• **Esercizio assegnato a**
Ricopia senza modifiche le righe delle voci, a partire dall'inizio delle voci e fino alla riga che contiene "point(503,309)", compresa.

• **Brano di partenza**
------------------------------------------------------------------------

Gli animali di Albrecht Dürer: perché i suoi studi erano così realistici e innovativi


Il grande artista tedesco Albrecht Dürer è passato alla storia dell'arte anche per i suoi studi di animali, tra i più realistici del suo tempo: ecco perché furono così innovativi.

Uno dei filoni più noti dell’arte di Albrecht Dürer (Norimberga, 1471 - 1528) è la sua produzione di studi di piante e animali, che ancor oggi sorprendono per il loro elevato naturalismo: si tratta di disegni ma anche di opere realizzate ad acquerello (quelle più celebri). Dürer non ebbe tuttavia il primato degli studi sulla natura: l’artista tedesco cominciò a interessarsi a queste tematiche all’incirca verso i trent’anni d’età, tra la fine del Quattrocento e la partenza per il viaggio in Italia nel 1505, ma la natura era diventata fonte d’interesse per gli artisti già almeno dalla metà del XV secolo. Le aree in cui studi di piante e animali si diffusero furono l’Italia settentrionale (pasti pensare alle opere di Pisanello, ma si potrebbe anche andare indietro nel tempo fino al Trecento di Giovannino de’ Grassi), le Fiandre e la stessa Germania, dove operarono alcuni artisti della generazione che precedette quella di Dürer, ovvero Hans Pleydenwurff (Bamberga, 1420 circa - Norimberga, 1472), Martin Schongauer (Colmar, 1448 circa - Breisach am Rhein, 1491) e altri capaci di realistiche descrizioni naturali. Dürer si formò nel solco di questa tradizione, ma i suoi studi della natura si caratterizzano per la sua “ricerca condotta con un nuovo senso di ‘scientificità’”, ha scritto lo storico dell’arte Bernard Aikema nel catalogo della grande mostra su Dürer tenutasi a Milano, a Palazzo Reale, n2l 2018.

------------------------------------------------------------------------

• **Dati del compito**
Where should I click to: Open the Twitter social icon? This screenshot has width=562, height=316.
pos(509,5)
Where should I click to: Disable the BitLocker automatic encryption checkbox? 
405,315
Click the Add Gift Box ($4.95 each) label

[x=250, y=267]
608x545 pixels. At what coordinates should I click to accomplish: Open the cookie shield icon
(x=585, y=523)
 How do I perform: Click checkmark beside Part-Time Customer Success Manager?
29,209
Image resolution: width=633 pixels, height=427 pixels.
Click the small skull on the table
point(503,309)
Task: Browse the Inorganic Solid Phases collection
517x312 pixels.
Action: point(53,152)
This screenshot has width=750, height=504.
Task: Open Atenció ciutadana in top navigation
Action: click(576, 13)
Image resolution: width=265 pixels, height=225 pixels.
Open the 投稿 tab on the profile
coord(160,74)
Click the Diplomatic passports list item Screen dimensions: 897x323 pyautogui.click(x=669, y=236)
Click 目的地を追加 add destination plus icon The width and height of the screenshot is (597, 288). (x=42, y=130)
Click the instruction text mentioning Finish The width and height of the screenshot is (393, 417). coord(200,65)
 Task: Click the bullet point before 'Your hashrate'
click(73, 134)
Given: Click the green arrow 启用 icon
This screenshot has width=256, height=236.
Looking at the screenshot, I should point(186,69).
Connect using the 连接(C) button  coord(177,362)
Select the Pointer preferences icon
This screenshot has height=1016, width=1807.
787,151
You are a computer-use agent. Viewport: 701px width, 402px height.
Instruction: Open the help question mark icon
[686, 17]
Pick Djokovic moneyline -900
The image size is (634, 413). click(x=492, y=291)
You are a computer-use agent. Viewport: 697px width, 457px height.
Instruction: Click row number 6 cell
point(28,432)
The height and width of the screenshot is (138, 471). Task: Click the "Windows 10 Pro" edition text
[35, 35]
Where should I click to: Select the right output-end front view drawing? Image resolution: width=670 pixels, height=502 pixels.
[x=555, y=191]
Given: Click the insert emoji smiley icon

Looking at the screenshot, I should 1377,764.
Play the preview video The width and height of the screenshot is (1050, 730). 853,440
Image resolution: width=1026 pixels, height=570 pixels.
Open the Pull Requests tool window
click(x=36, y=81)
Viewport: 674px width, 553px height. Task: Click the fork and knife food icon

------------------------------------------------------------------------

• **Esercizio assegnato b**
Traduci per favore in inglese questa frase del testo sugli animali di Dürer: "Il grande artista tedesco Albrecht Dürer è passato alla storia dell'arte anche per i suoi studi di animali, tra i più realistici del suo tempo: ecco perché furono così innovativi."

• **Risposta completa a**
Where should I click to: Open the Twitter social icon? This screenshot has width=562, height=316.
pos(509,5)
Where should I click to: Disable the BitLocker automatic encryption checkbox? 
405,315
Click the Add Gift Box ($4.95 each) label

[x=250, y=267]
608x545 pixels. At what coordinates should I click to accomplish: Open the cookie shield icon
(x=585, y=523)
 How do I perform: Click checkmark beside Part-Time Customer Success Manager?
29,209
Image resolution: width=633 pixels, height=427 pixels.
Click the small skull on the table
point(503,309)

• **Risposta completa b**
The great German artist Albrecht Dürer went down in art history also for his studies of animals, among the most realistic of his time: here is why they were so innovative.